**PROMPT 1:**
Please answer these questions on the text about family longevity, one per line:
(a) What does the writer say about the grandfather's exercise habits?
(b) About how much weight did the writer lose on the Atkins diet?
(c) Which health problems has the writer had?
**PROMPT 2:** Extend the text about family longevity from its final sentence onward.

── PAGE EXTRACT ──

My issue is that there is so much information in the media about what is and is not good for us, but there are many exceptions to the rules. My grandfather for example, ate all the wrong things, took no exercise, was almost spherical and lived to a very ripe old age. Was he lucky or was there something that saved him that has never been noticed before?
I come from a long living family. All my grandparents drank with enthusiasm, sprinkled salt liberally onto their food, ate puddings, real butter and red meat, and still lived into their eighties and nineties and my parents are in their mid-eighties with an even greater enjoyment of all the above, especially the demon drink, and going strong. I however do not show signs of following the longevity trend. I have had asthma, a pulmonary embolism and suffer aches and pains in my back and hips that my mother assures me she never felt at my age.
This is what I want to know:
How do we quantify life expectancy? We know that smoking is a killer, we are also told that consuming alcohol, sugar, salt and fat, and being overweight contribute to risk, but I did the Atkins diet, very high in fat and I lost about four stone in weight. I was not overweight but I ate a lot of fat and no sugar. Was I still at risk?

───
── EXTRACTED INFORMATION ──

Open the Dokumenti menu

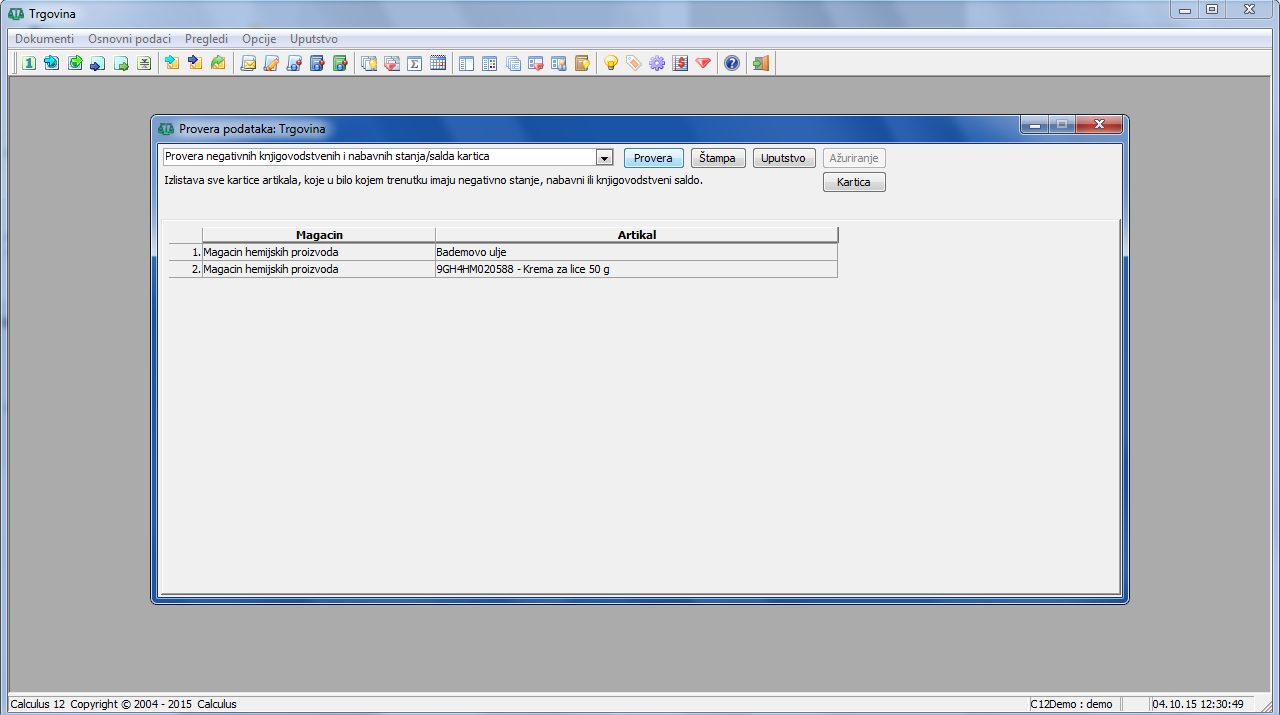click(44, 39)
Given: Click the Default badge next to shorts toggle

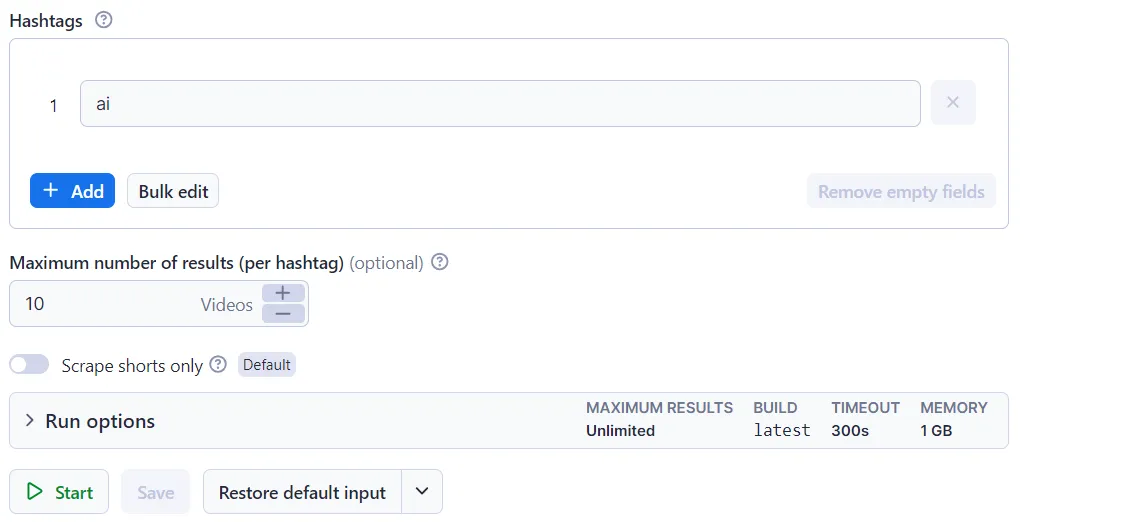Looking at the screenshot, I should [267, 364].
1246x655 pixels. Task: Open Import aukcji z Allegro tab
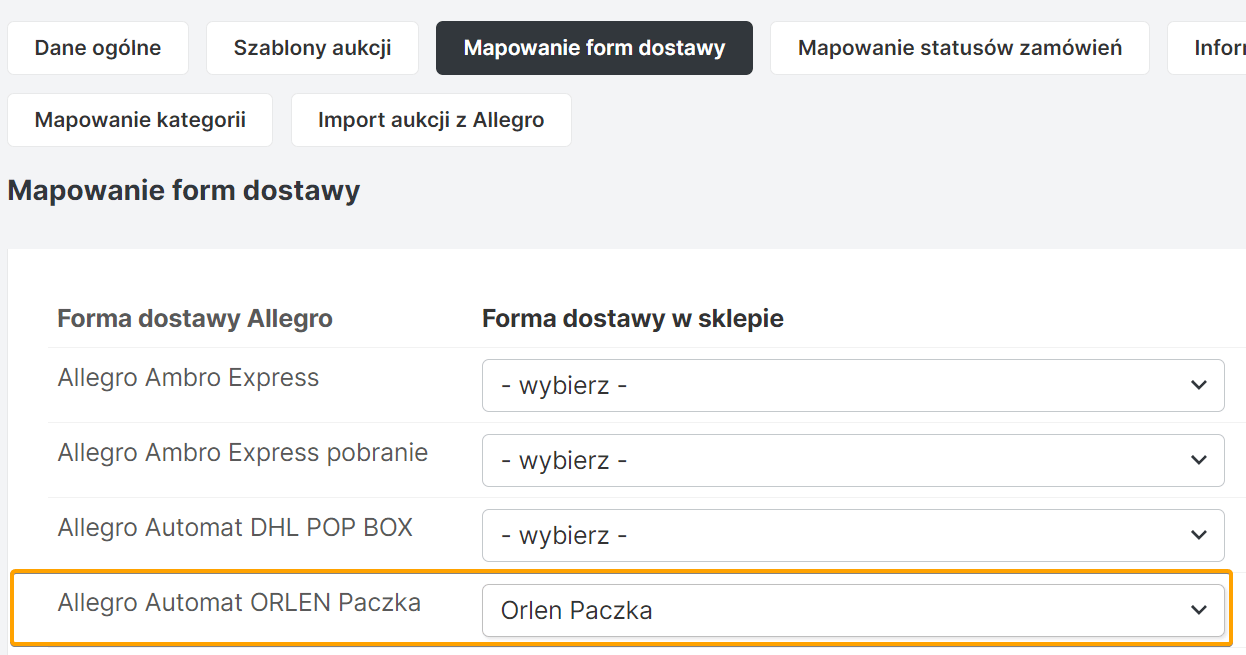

───

**TASK RESULT 1:**
(a) He took no exercise.
(b) About four stone.
(c) Asthma, a pulmonary embolism, and aches and pains in the back and hips.

**TASK RESULT 2:**
If I gained weight on sugar, would it be worse than getting fat on butter and cream?
If I am overweight but incredibly fit in the physical sense i.e. I can run a marathon and touch my toes, am I still at risk?
If I am skinny but live on biscuits and wine, how much more or less danger am I in than if I am overweight because I eat too much of a so called balanced diet?
All this is very hard to identify. The difficulty is that there are so many other influences on our lives such as stress, pollution, food intolerance and genes, that I suppose one could never find definitive answers, but I would love to see some decent statistics to support the information we are – if you’ll excuse the pun – fed.